> **Directive**:
Rewrite the data from its first line through the line containing "pyautogui.click(x=185, y=1273)", swapping every occurrence of "screenshot" for "screen capture" and leaving everything else in those lines unchanged.

Data items
=-=-=-=-=

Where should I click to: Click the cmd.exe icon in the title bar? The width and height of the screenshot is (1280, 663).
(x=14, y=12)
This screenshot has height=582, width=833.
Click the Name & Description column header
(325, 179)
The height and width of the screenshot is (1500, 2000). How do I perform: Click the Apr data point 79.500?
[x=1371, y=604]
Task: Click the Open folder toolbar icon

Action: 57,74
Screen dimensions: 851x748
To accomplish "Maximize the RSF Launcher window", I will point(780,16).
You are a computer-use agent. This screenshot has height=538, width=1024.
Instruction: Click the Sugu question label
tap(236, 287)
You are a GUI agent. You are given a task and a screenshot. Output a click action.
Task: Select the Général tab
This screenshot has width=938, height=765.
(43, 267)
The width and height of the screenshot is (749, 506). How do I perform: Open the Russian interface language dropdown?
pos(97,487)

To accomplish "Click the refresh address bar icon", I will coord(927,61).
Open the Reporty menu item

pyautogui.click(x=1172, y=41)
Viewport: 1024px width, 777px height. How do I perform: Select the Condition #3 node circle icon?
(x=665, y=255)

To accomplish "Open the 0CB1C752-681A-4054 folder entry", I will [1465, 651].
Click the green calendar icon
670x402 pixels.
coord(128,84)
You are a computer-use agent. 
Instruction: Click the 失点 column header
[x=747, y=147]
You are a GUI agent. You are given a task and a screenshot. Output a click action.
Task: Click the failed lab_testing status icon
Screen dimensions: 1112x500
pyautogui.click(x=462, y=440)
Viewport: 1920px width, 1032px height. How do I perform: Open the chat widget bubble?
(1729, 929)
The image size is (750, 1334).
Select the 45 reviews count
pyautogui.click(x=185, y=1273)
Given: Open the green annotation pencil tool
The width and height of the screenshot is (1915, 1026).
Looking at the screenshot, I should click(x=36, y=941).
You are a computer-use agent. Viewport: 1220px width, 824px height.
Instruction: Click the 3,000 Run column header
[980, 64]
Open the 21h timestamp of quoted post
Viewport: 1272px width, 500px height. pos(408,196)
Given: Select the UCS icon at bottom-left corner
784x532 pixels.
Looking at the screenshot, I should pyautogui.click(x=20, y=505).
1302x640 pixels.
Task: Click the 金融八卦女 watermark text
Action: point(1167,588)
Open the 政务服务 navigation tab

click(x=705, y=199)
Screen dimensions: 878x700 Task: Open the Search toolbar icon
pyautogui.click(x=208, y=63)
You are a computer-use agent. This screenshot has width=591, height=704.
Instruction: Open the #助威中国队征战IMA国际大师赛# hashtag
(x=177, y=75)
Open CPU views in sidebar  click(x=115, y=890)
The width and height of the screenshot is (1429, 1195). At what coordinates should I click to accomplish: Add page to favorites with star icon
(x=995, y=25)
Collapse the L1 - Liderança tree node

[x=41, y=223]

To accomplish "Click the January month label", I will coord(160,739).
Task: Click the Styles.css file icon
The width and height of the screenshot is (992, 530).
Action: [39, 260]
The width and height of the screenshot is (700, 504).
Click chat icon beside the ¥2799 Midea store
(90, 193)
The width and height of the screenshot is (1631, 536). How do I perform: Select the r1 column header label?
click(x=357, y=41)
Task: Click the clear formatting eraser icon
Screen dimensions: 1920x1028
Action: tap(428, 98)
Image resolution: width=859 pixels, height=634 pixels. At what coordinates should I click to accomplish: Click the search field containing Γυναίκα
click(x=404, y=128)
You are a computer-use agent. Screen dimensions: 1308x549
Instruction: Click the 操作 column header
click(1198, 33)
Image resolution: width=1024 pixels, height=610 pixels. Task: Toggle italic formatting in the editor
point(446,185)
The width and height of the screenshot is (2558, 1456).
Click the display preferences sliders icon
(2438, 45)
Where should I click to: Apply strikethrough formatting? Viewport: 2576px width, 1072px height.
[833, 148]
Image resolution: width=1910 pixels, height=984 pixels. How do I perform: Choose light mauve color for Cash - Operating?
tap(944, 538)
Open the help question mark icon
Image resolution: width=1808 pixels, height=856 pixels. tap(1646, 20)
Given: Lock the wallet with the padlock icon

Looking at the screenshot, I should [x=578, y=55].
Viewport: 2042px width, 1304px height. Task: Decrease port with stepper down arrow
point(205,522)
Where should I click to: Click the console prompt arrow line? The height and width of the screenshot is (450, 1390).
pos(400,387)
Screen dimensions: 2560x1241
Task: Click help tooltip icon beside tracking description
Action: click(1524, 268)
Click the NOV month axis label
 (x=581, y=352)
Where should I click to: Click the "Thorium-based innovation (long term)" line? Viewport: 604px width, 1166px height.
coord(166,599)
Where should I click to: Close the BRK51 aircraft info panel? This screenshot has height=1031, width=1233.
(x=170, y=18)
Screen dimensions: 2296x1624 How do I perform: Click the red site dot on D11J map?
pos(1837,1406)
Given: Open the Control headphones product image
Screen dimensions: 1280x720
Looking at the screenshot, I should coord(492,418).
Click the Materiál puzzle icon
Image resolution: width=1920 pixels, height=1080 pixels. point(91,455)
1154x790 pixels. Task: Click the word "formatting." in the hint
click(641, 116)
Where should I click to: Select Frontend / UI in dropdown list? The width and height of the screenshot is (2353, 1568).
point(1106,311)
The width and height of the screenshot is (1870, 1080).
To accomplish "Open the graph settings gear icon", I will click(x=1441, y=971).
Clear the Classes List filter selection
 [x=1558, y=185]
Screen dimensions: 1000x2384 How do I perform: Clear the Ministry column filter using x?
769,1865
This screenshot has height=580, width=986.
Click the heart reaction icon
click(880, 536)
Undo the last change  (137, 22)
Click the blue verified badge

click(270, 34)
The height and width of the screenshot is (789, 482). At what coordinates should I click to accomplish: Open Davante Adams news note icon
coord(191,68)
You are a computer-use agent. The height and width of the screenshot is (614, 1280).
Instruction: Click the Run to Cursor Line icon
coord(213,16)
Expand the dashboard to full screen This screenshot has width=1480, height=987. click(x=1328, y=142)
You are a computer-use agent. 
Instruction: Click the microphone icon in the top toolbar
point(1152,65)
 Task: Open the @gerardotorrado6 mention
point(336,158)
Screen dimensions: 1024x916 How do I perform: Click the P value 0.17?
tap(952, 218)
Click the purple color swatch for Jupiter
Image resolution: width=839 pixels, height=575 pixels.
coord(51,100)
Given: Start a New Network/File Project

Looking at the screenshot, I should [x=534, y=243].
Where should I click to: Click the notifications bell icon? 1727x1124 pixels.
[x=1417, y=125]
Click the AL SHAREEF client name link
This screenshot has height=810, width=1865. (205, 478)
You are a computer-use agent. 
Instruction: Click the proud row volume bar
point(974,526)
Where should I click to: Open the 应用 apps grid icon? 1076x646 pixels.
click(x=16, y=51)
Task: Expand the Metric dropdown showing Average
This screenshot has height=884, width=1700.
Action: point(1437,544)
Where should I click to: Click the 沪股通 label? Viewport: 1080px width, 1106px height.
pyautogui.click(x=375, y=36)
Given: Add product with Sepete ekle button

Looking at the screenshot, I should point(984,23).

=-=-=-=-=

> **Result for this task**:
Where should I click to: Click the cmd.exe icon in the title bar? The width and height of the screen capture is (1280, 663).
(x=14, y=12)
This screen capture has height=582, width=833.
Click the Name & Description column header
(325, 179)
The height and width of the screen capture is (1500, 2000). How do I perform: Click the Apr data point 79.500?
[x=1371, y=604]
Task: Click the Open folder toolbar icon

Action: 57,74
Screen dimensions: 851x748
To accomplish "Maximize the RSF Launcher window", I will point(780,16).
You are a computer-use agent. This screen capture has height=538, width=1024.
Instruction: Click the Sugu question label
tap(236, 287)
You are a GUI agent. You are given a task and a screen capture. Output a click action.
Task: Select the Général tab
This screen capture has width=938, height=765.
(43, 267)
The width and height of the screen capture is (749, 506). How do I perform: Open the Russian interface language dropdown?
pos(97,487)

To accomplish "Click the refresh address bar icon", I will coord(927,61).
Open the Reporty menu item

pyautogui.click(x=1172, y=41)
Viewport: 1024px width, 777px height. How do I perform: Select the Condition #3 node circle icon?
(x=665, y=255)

To accomplish "Open the 0CB1C752-681A-4054 folder entry", I will [1465, 651].
Click the green calendar icon
670x402 pixels.
coord(128,84)
You are a computer-use agent. 
Instruction: Click the 失点 column header
[x=747, y=147]
You are a GUI agent. You are given a task and a screen capture. Output a click action.
Task: Click the failed lab_testing status icon
Screen dimensions: 1112x500
pyautogui.click(x=462, y=440)
Viewport: 1920px width, 1032px height. How do I perform: Open the chat widget bubble?
(1729, 929)
The image size is (750, 1334).
Select the 45 reviews count
pyautogui.click(x=185, y=1273)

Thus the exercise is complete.